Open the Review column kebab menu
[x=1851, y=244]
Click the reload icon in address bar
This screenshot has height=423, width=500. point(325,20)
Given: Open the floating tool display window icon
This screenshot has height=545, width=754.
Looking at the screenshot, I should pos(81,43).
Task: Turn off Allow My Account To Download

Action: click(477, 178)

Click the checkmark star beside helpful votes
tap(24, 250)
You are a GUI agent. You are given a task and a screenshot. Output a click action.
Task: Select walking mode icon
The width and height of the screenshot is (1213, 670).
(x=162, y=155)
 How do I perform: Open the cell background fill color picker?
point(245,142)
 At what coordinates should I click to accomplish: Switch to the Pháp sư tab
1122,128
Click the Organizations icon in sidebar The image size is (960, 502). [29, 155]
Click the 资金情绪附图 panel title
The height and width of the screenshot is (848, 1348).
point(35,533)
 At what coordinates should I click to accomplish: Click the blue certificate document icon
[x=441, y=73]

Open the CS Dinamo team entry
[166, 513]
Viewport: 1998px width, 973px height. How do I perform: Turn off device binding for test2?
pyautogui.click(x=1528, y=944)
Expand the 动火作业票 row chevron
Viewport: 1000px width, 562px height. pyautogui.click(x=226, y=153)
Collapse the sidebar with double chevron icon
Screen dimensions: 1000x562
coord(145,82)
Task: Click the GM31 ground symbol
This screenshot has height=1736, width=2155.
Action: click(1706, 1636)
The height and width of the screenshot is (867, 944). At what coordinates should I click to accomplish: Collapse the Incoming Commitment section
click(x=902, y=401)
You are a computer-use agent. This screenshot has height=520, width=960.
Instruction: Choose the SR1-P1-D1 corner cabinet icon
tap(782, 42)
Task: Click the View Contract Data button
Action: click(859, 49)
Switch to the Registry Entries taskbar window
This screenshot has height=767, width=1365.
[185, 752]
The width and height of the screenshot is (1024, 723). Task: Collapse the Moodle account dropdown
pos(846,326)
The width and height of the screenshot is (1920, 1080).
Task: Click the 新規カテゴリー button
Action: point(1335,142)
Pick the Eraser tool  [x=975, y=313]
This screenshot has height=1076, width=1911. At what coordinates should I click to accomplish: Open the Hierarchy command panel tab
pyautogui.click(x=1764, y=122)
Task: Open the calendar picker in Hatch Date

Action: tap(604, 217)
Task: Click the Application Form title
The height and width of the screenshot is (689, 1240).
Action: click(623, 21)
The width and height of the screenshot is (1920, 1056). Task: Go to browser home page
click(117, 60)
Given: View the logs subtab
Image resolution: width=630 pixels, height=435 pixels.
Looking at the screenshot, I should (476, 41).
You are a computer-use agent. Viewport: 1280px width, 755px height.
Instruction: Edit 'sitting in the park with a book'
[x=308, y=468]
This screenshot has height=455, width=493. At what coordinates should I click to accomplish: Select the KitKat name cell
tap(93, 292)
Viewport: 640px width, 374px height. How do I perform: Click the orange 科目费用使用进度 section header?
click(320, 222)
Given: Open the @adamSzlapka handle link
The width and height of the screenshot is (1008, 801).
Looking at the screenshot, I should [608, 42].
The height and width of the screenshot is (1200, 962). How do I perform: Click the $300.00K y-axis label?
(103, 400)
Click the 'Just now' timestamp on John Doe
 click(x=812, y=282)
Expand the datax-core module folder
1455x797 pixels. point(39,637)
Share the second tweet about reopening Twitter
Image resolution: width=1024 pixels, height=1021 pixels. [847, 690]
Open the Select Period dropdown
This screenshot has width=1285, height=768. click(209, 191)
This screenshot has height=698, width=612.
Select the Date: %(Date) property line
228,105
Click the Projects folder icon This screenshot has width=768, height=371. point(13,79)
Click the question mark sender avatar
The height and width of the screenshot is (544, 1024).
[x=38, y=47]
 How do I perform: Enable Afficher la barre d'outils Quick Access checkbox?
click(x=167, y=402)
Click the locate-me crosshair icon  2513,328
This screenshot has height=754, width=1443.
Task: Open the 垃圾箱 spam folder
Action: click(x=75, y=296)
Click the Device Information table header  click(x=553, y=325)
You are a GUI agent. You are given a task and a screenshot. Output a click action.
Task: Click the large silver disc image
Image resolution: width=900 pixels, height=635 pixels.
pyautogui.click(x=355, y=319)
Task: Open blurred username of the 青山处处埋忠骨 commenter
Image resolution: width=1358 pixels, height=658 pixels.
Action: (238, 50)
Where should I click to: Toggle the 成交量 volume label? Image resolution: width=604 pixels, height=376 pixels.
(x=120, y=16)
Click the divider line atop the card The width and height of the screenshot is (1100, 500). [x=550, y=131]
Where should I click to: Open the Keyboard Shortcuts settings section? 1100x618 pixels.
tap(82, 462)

• _TASK STATEMENT_: Copy out the part of the material that opens with the line containing "Where should I click to: Toggle" and runs through the end of the material, requests included. Raise every coordinate in the answers by 14.

• _FULL OUTPUT_:
Where should I click to: Toggle the 成交量 volume label? Image resolution: width=604 pixels, height=376 pixels.
(x=134, y=30)
Click the divider line atop the card The width and height of the screenshot is (1100, 500). [x=564, y=145]
Where should I click to: Open the Keyboard Shortcuts settings section? 1100x618 pixels.
tap(96, 476)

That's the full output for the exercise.